Improving Variance Estimation for Covariate Adjustment with Binary Outcomes

Source: arXiv:2605.06655 · Published 2026-05-07 · By Kaitlyn Lee, Alex Ocampo, Courtney Schiffman, Michael Friesenhahn, Christina Rabe, Michael Rosenblum

TL;DR

This paper addresses a specific but practically important gap in the clinical trial statistics literature: reliable variance estimation for the standardized (g-computation) average treatment effect estimator when binary outcomes are rare or sample sizes are small. The authors are motivated by FDA 2023 covariate adjustment guidance, which recommends standardization but does not fully resolve the variance estimation problem. Existing influence-function (IF) plug-in estimators and related methods (e.g., ANHECOVA as in RobinCar2) are shown to underestimate variance in finite-sample regimes — particularly when event rates are low or N is small — because the fitted outcome model overfits the training data, causing residuals (Yi - mu_hat) to be artificially small and thus the estimated variance to be downward biased.

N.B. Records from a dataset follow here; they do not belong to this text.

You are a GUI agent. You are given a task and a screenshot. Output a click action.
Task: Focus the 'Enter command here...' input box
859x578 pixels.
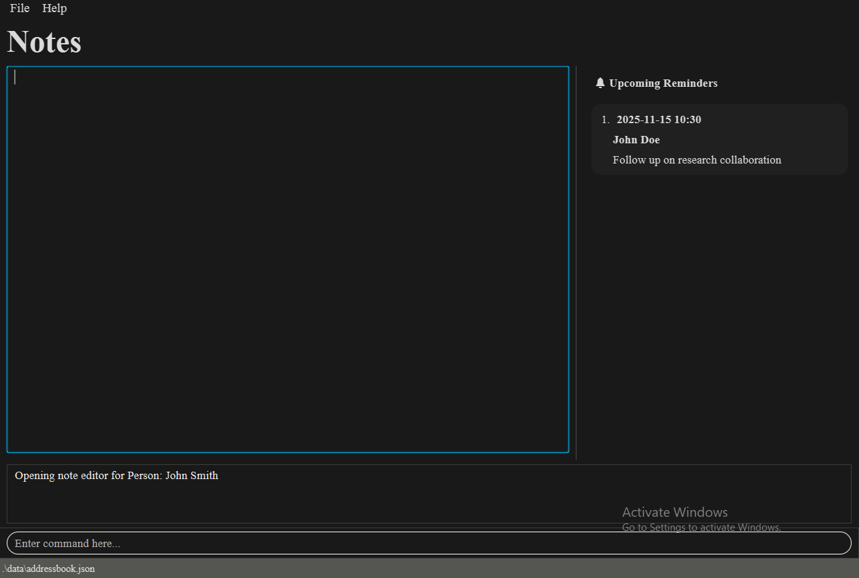click(x=428, y=543)
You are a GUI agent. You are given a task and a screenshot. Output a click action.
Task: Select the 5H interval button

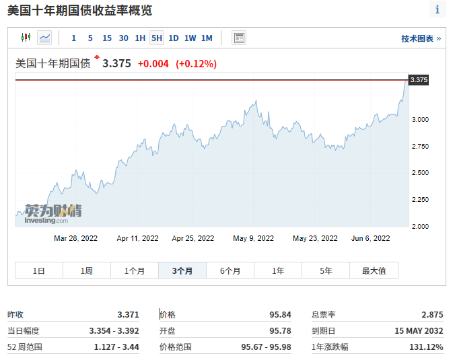(157, 38)
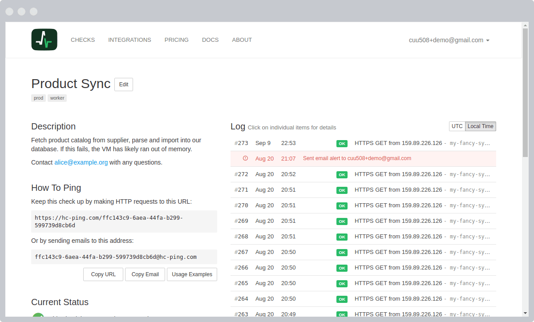This screenshot has width=534, height=322.
Task: Click the OK badge on log entry #273
Action: (x=342, y=143)
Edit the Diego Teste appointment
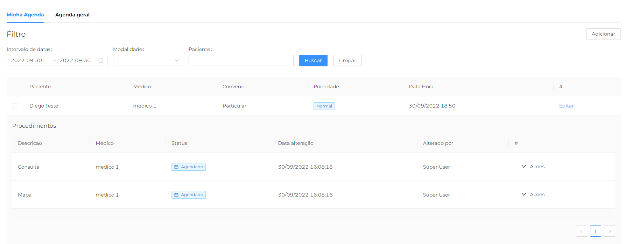The height and width of the screenshot is (244, 625). [x=566, y=106]
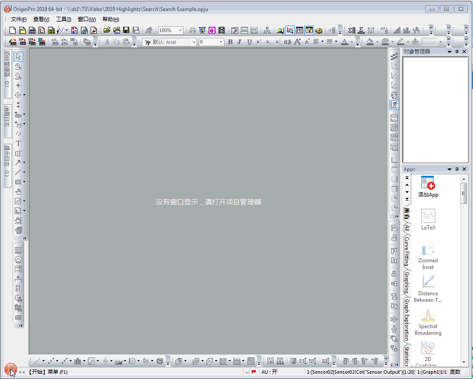Toggle Bold text formatting

[230, 42]
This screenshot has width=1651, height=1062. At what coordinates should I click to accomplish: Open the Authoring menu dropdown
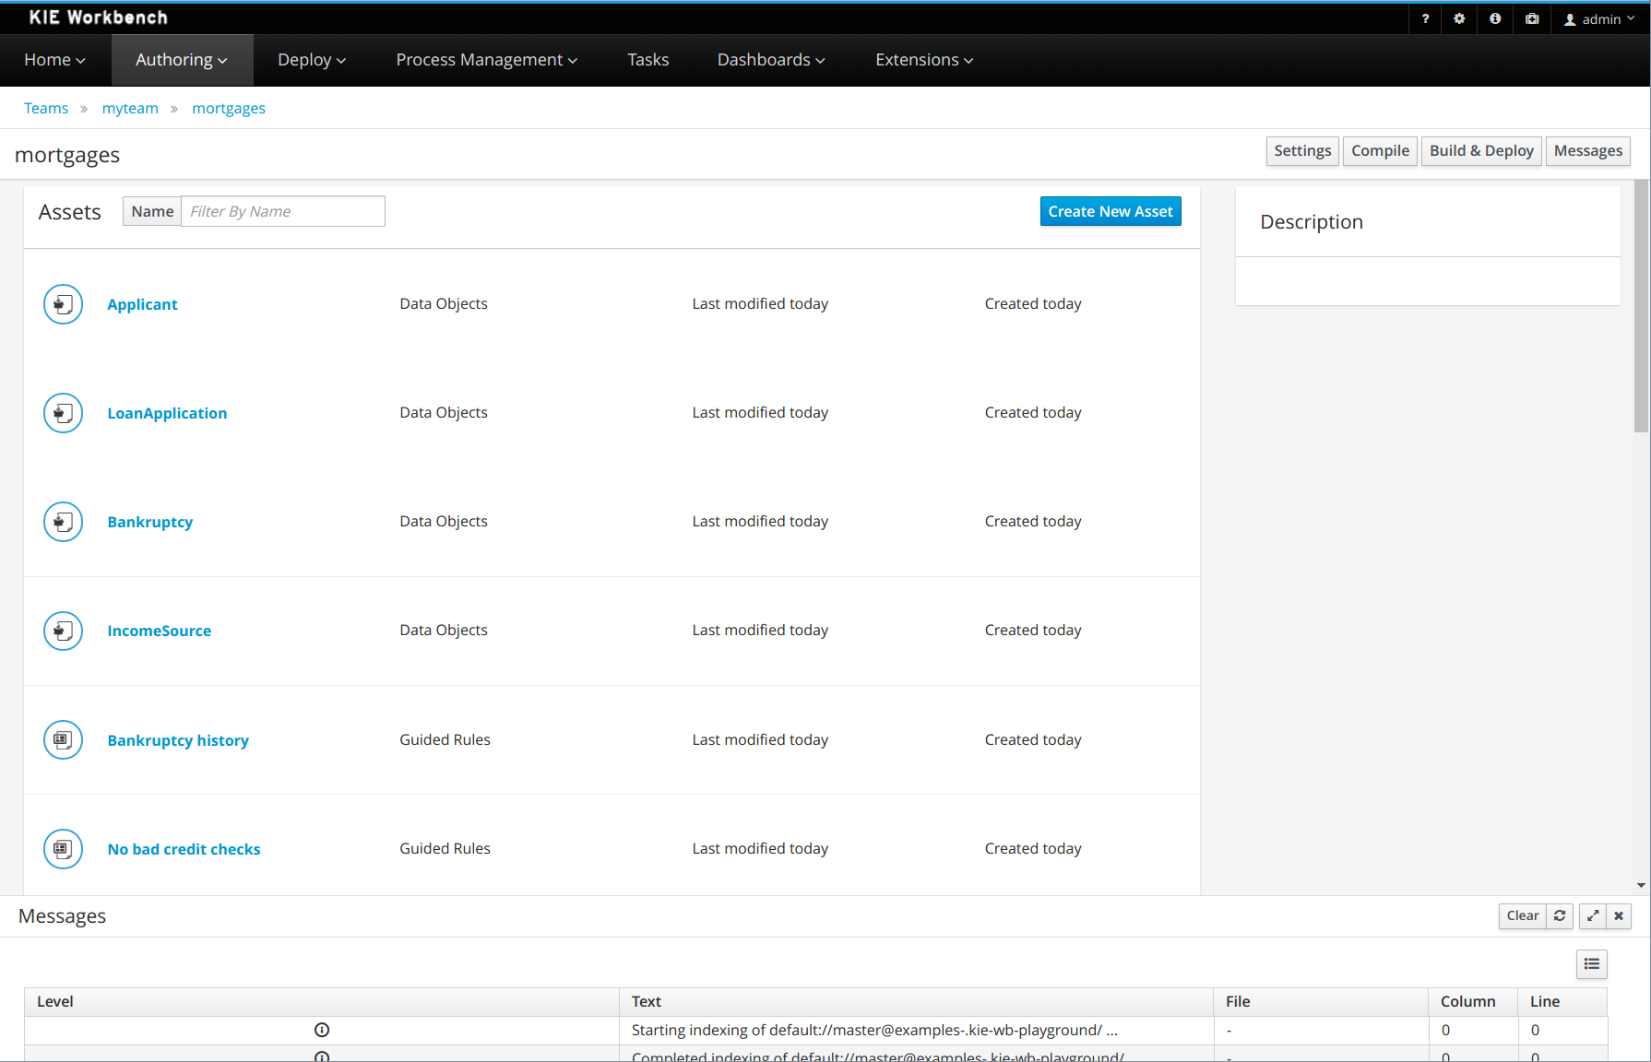(182, 60)
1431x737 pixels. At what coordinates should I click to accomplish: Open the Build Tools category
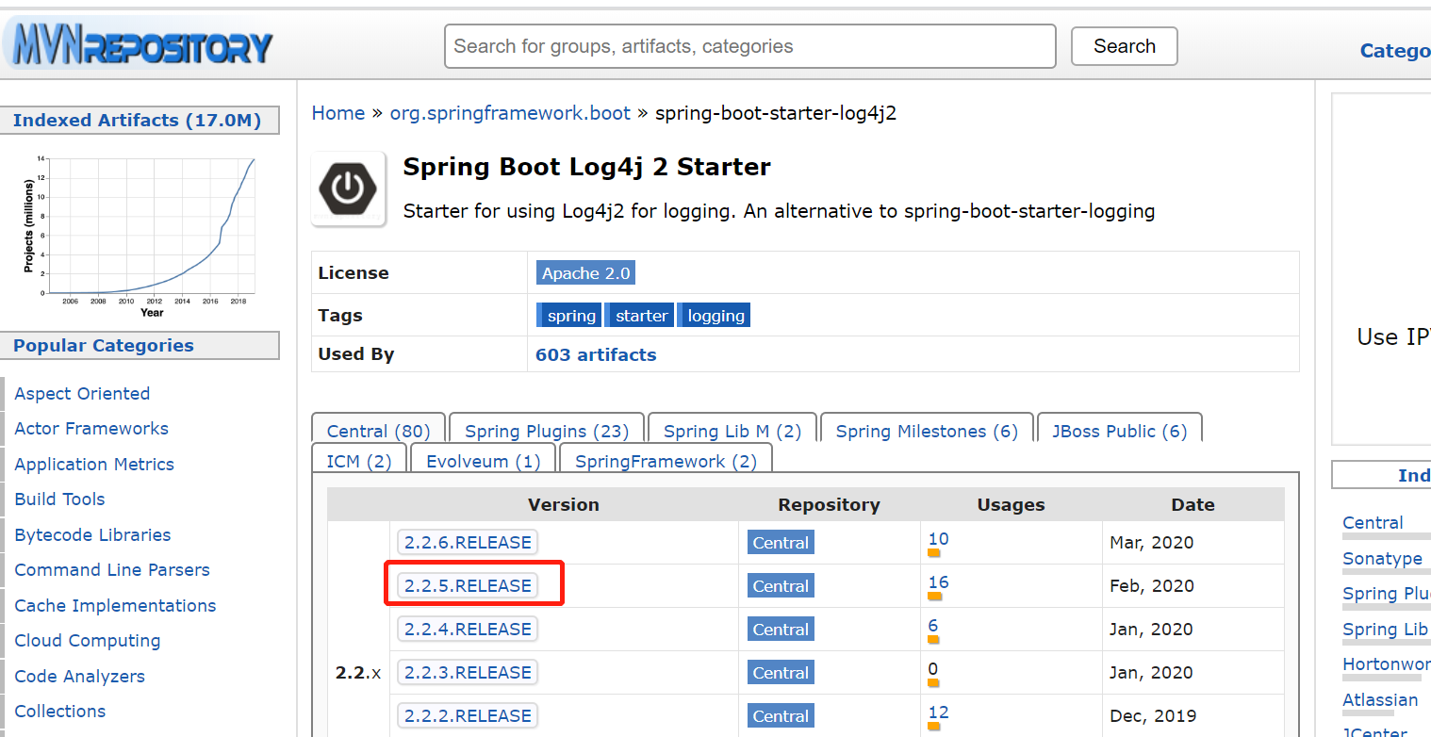coord(59,500)
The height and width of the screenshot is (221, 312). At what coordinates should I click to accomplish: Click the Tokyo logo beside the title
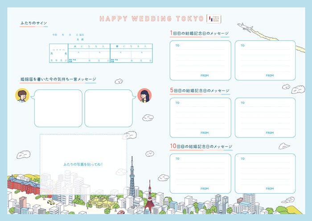tap(214, 18)
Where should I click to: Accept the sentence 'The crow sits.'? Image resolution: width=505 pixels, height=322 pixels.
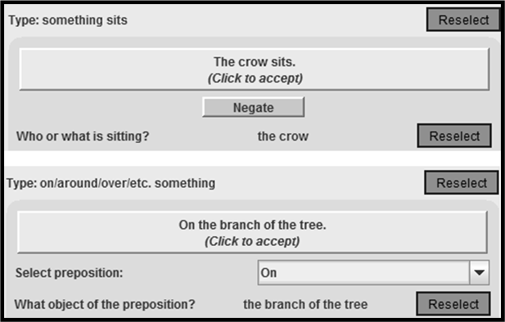pos(254,69)
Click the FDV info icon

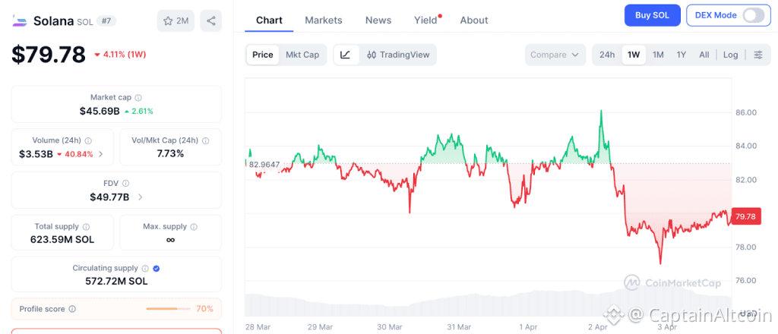click(x=126, y=184)
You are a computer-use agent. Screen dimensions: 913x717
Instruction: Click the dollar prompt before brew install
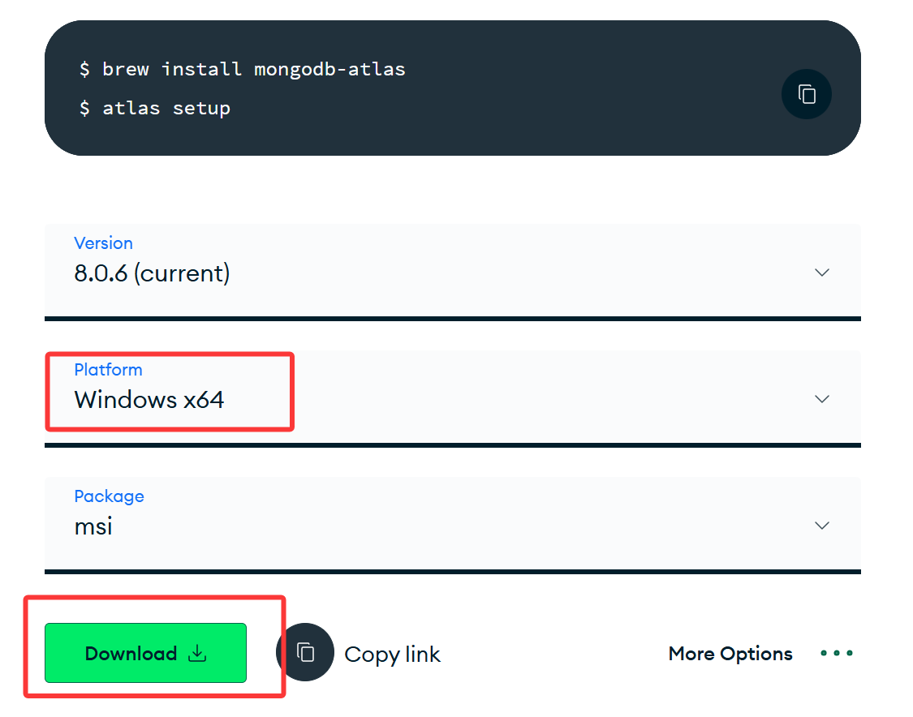tap(84, 70)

The proposed solution is the IF-LOO estimator: an influence-function-based variance estimator that replaces in-sample predictions with leave-one-out (LOO) predictions, so that when computing the influence function contribution for individual i, the outcome model is retrained on all n-1 other observations. This prevents the residual shrinkage that causes variance underestimation. The authors derive a closed-form expression, prove sqrt(n) consistency and asymptotic normality, and implement it in R with code released in supplementary materials.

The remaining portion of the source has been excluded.